What you should do >> Can you retype each of the following records exactly as it appears?

Data listing >>
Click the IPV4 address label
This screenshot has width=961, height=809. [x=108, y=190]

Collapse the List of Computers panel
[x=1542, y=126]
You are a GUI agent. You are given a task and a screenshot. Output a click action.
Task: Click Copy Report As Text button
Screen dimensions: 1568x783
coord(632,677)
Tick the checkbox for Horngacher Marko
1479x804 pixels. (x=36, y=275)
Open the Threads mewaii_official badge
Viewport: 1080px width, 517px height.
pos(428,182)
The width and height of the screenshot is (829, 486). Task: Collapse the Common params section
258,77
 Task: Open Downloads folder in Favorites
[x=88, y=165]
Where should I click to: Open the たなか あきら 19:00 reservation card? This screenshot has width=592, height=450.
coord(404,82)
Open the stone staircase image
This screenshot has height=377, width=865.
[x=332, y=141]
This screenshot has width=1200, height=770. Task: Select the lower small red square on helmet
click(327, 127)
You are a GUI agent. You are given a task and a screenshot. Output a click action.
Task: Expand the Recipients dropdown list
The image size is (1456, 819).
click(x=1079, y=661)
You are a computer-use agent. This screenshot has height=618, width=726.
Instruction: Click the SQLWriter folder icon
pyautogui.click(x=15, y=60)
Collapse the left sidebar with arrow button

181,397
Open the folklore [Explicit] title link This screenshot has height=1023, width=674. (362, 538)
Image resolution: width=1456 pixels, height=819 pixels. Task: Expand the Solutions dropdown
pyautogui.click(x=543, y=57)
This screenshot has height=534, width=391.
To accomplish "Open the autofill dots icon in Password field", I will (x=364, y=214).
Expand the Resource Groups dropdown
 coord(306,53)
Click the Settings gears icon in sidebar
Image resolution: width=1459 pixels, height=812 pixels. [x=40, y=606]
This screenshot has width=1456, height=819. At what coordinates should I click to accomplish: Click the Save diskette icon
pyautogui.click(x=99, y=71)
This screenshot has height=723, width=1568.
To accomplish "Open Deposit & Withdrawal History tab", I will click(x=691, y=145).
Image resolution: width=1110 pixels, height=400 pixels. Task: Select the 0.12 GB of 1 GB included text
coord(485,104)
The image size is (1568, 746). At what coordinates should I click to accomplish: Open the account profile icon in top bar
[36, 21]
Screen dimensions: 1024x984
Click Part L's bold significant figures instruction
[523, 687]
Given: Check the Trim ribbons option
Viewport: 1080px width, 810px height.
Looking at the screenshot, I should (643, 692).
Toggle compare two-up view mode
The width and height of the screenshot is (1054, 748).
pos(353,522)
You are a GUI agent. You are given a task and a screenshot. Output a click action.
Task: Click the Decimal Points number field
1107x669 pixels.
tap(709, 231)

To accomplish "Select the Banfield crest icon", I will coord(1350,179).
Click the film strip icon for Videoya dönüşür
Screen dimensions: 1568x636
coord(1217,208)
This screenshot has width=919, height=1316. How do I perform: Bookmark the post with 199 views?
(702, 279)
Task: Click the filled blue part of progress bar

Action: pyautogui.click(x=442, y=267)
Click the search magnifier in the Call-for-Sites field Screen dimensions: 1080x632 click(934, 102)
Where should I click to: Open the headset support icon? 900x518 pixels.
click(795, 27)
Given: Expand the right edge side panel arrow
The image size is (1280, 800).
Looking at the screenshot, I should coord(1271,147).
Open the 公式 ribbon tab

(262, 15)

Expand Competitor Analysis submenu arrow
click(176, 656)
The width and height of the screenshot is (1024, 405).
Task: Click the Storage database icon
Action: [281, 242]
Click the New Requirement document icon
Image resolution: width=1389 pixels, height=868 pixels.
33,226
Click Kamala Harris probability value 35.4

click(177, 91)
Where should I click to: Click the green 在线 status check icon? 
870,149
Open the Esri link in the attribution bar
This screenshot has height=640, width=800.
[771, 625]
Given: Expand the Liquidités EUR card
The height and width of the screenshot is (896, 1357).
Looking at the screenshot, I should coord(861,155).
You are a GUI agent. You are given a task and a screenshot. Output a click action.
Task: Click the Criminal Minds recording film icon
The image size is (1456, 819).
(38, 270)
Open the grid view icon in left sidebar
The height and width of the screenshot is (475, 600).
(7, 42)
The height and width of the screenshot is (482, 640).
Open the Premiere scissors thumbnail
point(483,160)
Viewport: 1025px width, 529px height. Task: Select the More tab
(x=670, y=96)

Output below >>
Click the IPV4 address label
This screenshot has width=961, height=809. [x=108, y=190]

Collapse the List of Computers panel
[x=1542, y=126]
You are a GUI agent. You are given a task and a screenshot. Output a click action.
Task: Click Copy Report As Text button
Screen dimensions: 1568x783
coord(632,677)
Tick the checkbox for Horngacher Marko
1479x804 pixels. (x=36, y=275)
Open the Threads mewaii_official badge
Viewport: 1080px width, 517px height.
pos(428,182)
The width and height of the screenshot is (829, 486). Task: Collapse the Common params section
258,77
 Task: Open Downloads folder in Favorites
[x=88, y=165]
Where should I click to: Open the たなか あきら 19:00 reservation card? This screenshot has width=592, height=450.
coord(404,82)
Open the stone staircase image
This screenshot has height=377, width=865.
[x=332, y=141]
This screenshot has width=1200, height=770. Task: Select the lower small red square on helmet
click(327, 127)
You are a GUI agent. You are given a task and a screenshot. Output a click action.
Task: Expand the Recipients dropdown list
The image size is (1456, 819).
click(x=1079, y=661)
You are a computer-use agent. This screenshot has height=618, width=726.
Instruction: Click the SQLWriter folder icon
pyautogui.click(x=15, y=60)
Collapse the left sidebar with arrow button

181,397
Open the folklore [Explicit] title link This screenshot has height=1023, width=674. (362, 538)
Image resolution: width=1456 pixels, height=819 pixels. Task: Expand the Solutions dropdown
pyautogui.click(x=543, y=57)
This screenshot has height=534, width=391.
To accomplish "Open the autofill dots icon in Password field", I will (x=364, y=214).
Expand the Resource Groups dropdown
 coord(306,53)
Click the Settings gears icon in sidebar
Image resolution: width=1459 pixels, height=812 pixels. [x=40, y=606]
This screenshot has width=1456, height=819. At what coordinates should I click to accomplish: Click the Save diskette icon
pyautogui.click(x=99, y=71)
This screenshot has height=723, width=1568.
To accomplish "Open Deposit & Withdrawal History tab", I will click(x=691, y=145).
Image resolution: width=1110 pixels, height=400 pixels. Task: Select the 0.12 GB of 1 GB included text
coord(485,104)
The image size is (1568, 746). At what coordinates should I click to accomplish: Open the account profile icon in top bar
[36, 21]
Screen dimensions: 1024x984
Click Part L's bold significant figures instruction
[523, 687]
Given: Check the Trim ribbons option
Viewport: 1080px width, 810px height.
Looking at the screenshot, I should (643, 692).
Toggle compare two-up view mode
The width and height of the screenshot is (1054, 748).
pos(353,522)
You are a GUI agent. You are given a task and a screenshot. Output a click action.
Task: Click the Decimal Points number field
1107x669 pixels.
tap(709, 231)

To accomplish "Select the Banfield crest icon", I will coord(1350,179).
Click the film strip icon for Videoya dönüşür
Screen dimensions: 1568x636
coord(1217,208)
This screenshot has width=919, height=1316. How do I perform: Bookmark the post with 199 views?
(702, 279)
Task: Click the filled blue part of progress bar

Action: pyautogui.click(x=442, y=267)
Click the search magnifier in the Call-for-Sites field Screen dimensions: 1080x632 click(934, 102)
Where should I click to: Open the headset support icon? 900x518 pixels.
click(795, 27)
Given: Expand the right edge side panel arrow
The image size is (1280, 800).
Looking at the screenshot, I should coord(1271,147).
Open the 公式 ribbon tab

(262, 15)

Expand Competitor Analysis submenu arrow
click(176, 656)
The width and height of the screenshot is (1024, 405).
Task: Click the Storage database icon
Action: [281, 242]
Click the New Requirement document icon
Image resolution: width=1389 pixels, height=868 pixels.
33,226
Click Kamala Harris probability value 35.4

click(177, 91)
Where should I click to: Click the green 在线 status check icon? 
870,149
Open the Esri link in the attribution bar
This screenshot has height=640, width=800.
[771, 625]
Given: Expand the Liquidités EUR card
The height and width of the screenshot is (896, 1357).
Looking at the screenshot, I should coord(861,155).
You are a GUI agent. You are given a task and a screenshot. Output a click action.
Task: Click the Criminal Minds recording film icon
The image size is (1456, 819).
(38, 270)
Open the grid view icon in left sidebar
The height and width of the screenshot is (475, 600).
(7, 42)
The height and width of the screenshot is (482, 640).
Open the Premiere scissors thumbnail
point(483,160)
Viewport: 1025px width, 529px height. Task: Select the More tab
(x=670, y=96)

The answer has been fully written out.